07 注意力模型直观理解(Attention Model Intuition)
这一节在讲什么
这一节先不急着上公式,而是讲一个核心直觉:
人在翻译长句子时,不会先把整句死记硬背下来,再一次性吐出来;人是看一部分,翻一部分。
注意力模型就是把这个想法交给神经网络。
为什么基础 seq2seq 对长句子吃力
基础编码器-解码器的做法是:
- 编码器把整句都读完
- 把整句信息压成一个固定长度向量
- 解码器再靠这个向量生成整句翻译
短句时这样还行。 但句子一长,问题就来了:
- 你让一个固定长度向量记住所有信息
- 长句的细节很容易被压缩丢失
- 所以越长的句子,翻译质量越容易掉
课程里就强调:普通编码器-解码器在长句上 BLEU 会明显下滑。
人类怎么翻译
人类更像这样做:
- 先看前半句
- 翻译前半句
- 再看下一段
- 再翻译下一段
也就是:
当前要生成哪个词,就重点看输入里最相关的那一小块。
这就是注意力的核心直觉。
课程里的短句例子
输入法语:
\[\text{Jane visite l'Afrique en septembre}\]输出英语:
\[\text{Jane visits Africa in September}\] 当模型准备生成第 1 个英文词 Jane 时,它应该主要看输入中的 Jane 附近。

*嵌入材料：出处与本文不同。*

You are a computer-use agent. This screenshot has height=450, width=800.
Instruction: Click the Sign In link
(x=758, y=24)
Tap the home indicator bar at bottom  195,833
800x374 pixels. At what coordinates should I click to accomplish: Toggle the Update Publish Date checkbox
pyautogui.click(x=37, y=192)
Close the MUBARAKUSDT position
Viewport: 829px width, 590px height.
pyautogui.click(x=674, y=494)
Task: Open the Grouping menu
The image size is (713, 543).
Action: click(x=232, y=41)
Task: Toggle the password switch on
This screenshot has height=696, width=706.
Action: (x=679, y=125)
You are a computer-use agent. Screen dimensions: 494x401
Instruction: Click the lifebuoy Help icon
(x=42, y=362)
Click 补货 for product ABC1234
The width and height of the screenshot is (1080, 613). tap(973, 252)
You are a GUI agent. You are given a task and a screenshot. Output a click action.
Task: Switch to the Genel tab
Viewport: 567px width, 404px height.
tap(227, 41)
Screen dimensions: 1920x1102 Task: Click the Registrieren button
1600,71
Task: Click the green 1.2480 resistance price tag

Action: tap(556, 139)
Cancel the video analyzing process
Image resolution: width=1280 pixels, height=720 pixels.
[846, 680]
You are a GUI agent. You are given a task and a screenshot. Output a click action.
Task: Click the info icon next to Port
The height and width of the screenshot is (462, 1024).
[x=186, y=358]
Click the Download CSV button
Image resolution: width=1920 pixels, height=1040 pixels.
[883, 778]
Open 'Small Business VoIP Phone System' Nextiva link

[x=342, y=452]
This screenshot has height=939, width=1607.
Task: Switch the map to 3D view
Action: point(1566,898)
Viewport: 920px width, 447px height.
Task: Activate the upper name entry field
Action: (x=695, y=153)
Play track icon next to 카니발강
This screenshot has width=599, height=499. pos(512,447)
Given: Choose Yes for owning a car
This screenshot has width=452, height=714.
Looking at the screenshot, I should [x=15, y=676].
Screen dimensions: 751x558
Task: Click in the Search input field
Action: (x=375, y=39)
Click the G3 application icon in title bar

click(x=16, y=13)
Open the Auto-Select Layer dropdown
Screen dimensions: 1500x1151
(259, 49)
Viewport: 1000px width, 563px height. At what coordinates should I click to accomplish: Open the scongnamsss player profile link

当模型准备生成 visits 时,它应该主要看 visite 附近。
当模型准备生成 Africa 时,它应该主要看 l'Afrique。
这就不是“整个输入一起平均使用”,而是“按生成步骤动态聚焦”。
什么叫注意力权重
课程里用下面的记号表示:
\[\alpha^{\langle t, t' \rangle}\]它表示:
当生成第 $t$ 个输出词时,应该把多少注意力放在第 $t’$ 个输入词上。
例如:
- $\alpha^{\langle 1,1 \rangle}$:生成第 1 个英文词时,对第 1 个法语词的关注程度
- $\alpha^{\langle 2,2 \rangle}$:生成第 2 个英文词时,对第 2 个法语词的关注程度
这些权重加起来会形成当前时刻的“关注分布”。
上下文向量 $C$ 是什么
你可以把上下文向量 $C^{\langle t \rangle}$ 理解成:
“当前这一步生成输出时,从输入句子里读出来的重点摘要”。
它不是固定不变的。
生成不同输出词时,关注点不同,所以对应的上下文向量也不同。
为什么注意力更像人类
因为它允许模型在第 $t$ 步生成输出时,只抓最相关的输入位置。
所以:
- 不需要把整句所有信息都死塞进一个固定向量
- 长句时更不容易崩
- 对齐关系也更自然
这一节最重要的直觉图景
普通 seq2seq:
\[\text{整句输入} \rightarrow \text{一个固定向量} \rightarrow \text{整句输出}\]注意力模型:
\[\text{整句输入} \rightarrow \text{保留全部中间信息}\]然后在生成每个输出词时:
\[\text{按需查看输入中最相关的位置}\]小白最该理解的一句话
注意力不是“让模型更聪明一点”这么抽象。 它非常具体:
生成当前词时,不再平均看整句,而是给输入中不同位置分配不同权重。
这一节最该记住的要点
要点 1:普通编码器-解码器的瓶颈是固定长度表示
长句的信息容易丢。
要点 2:注意力让模型按步骤看输入
每生成一个词,都重新决定“该看哪里”。
要点 3:注意力权重描述的是关注分布
\[\alpha^{\langle t, t' \rangle}\]衡量第 $t$ 个输出词对第 $t’$ 个输入词的关注程度。
要点 4:上下文向量是“当前时刻读到的重点摘要”
不同时间步的上下文向量不同。
这一节一句话总结
注意力模型的核心直觉是:生成每个输出词时,只重点查看输入中最相关的部分,而不是要求一个固定向量记住整句全部信息,因此它尤其擅长处理更长、更复杂的序列。